Connect on a Non-PTO Level

Host a social event for parents and invite everyone to attend. Meet at a local restaurant or coffee house to socialize and get to know one another on a personal level. Other fun “parents’ night out” ideas include wine and cheese nights, movie theater outings, game nights, or instructional evenings, such as dance lessons or a cooking class.

Talk About the Benefits

Emphasize that the PTO is a great place to make friends. “I met some of my dearest friends through the PTO,” Zona says. Parents who are new to the school or community are especially looking for ways to get involved and meet people. Reach out to these parents and pair them with a “PTO buddy,” someone who is willing to call to remind them of meetings or offer them a ride. You can also match new volunteers with veterans to give them the opportunity to learn new skills.

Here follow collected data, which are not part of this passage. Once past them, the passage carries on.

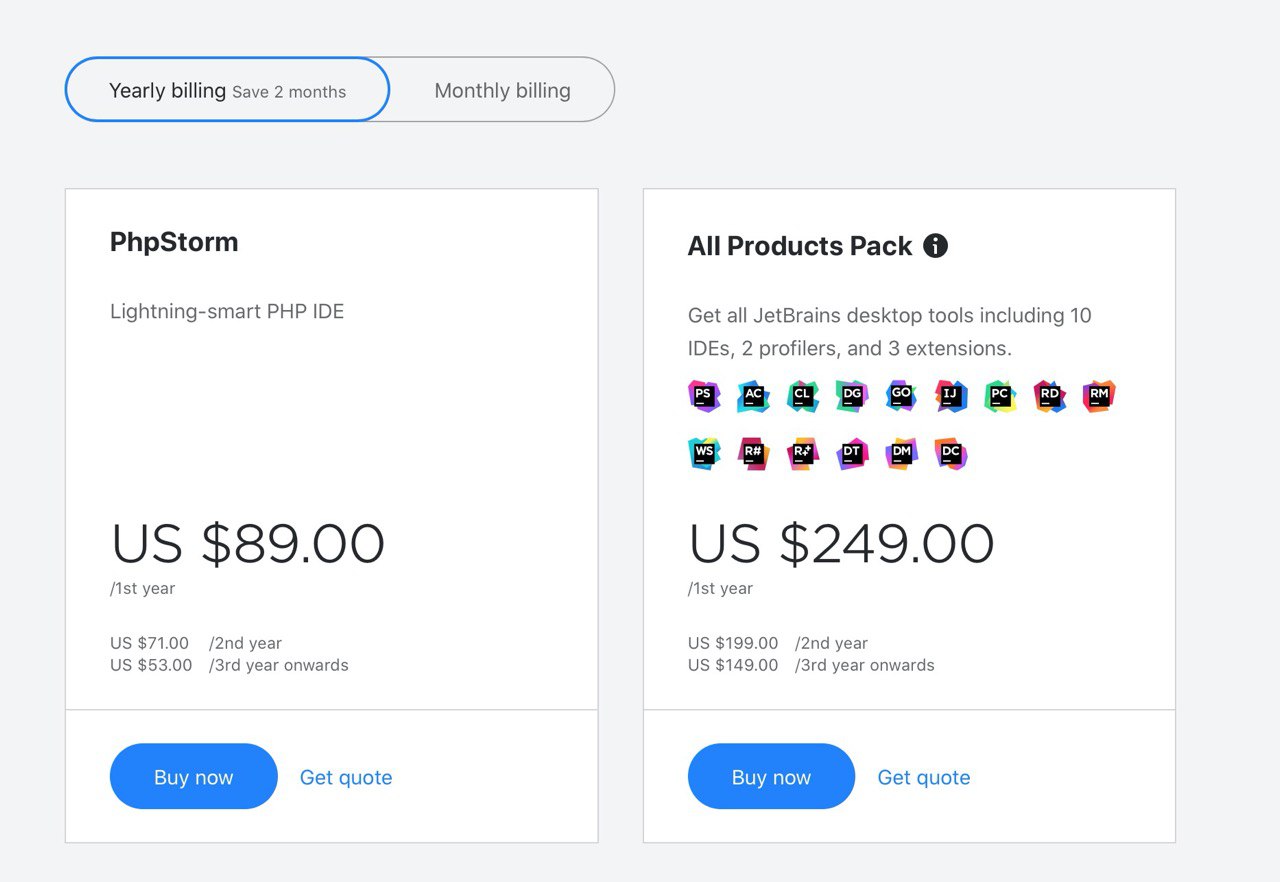Click the GoLand GO product icon

tap(901, 396)
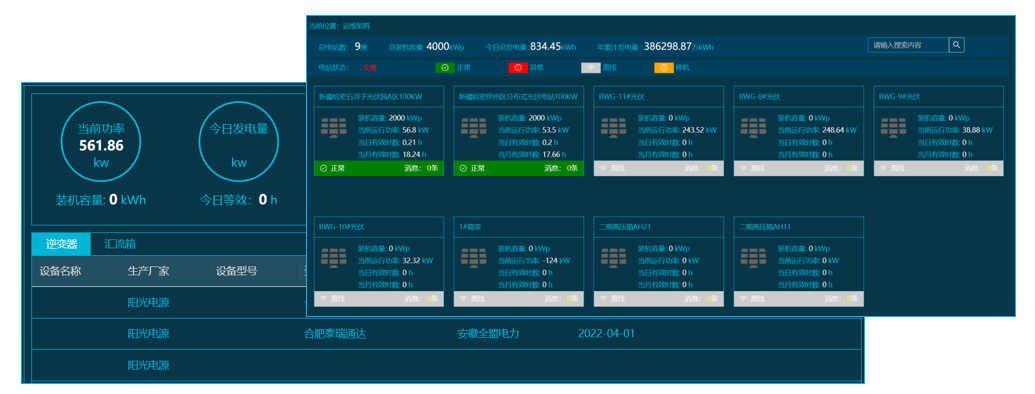The width and height of the screenshot is (1035, 394).
Task: Click the 生产厂家 column header
Action: 149,271
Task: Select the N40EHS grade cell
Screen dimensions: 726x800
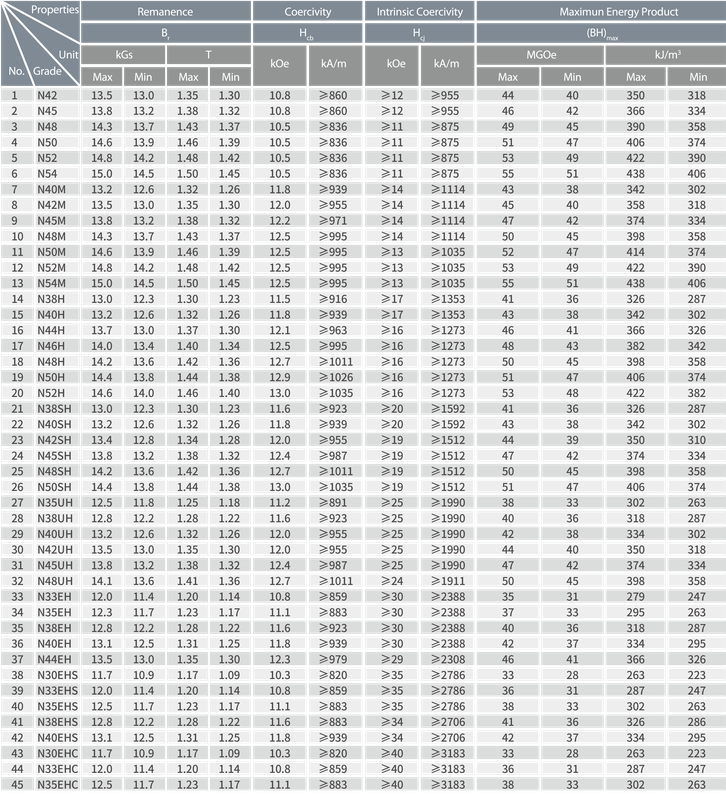Action: (x=57, y=737)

Remember to point out how the involvement of parents benefits students. Remind parents that their involvement at school has a positive effect on their child’s academic performance and is a great way to create family memories.

Share Your Accomplishments

Regularly point out what your group has accomplished and thank everyone for doing their part. Make sure you tell them you couldn’t have done it without their assistance. Publicize the PTO’s accomplishments in the school newsletter, the local newspaper, and through announcements at events. Be specific about what you’ve achieved; say that the fundraiser paid for three computers and a software package rather than that the proceeds went toward technology.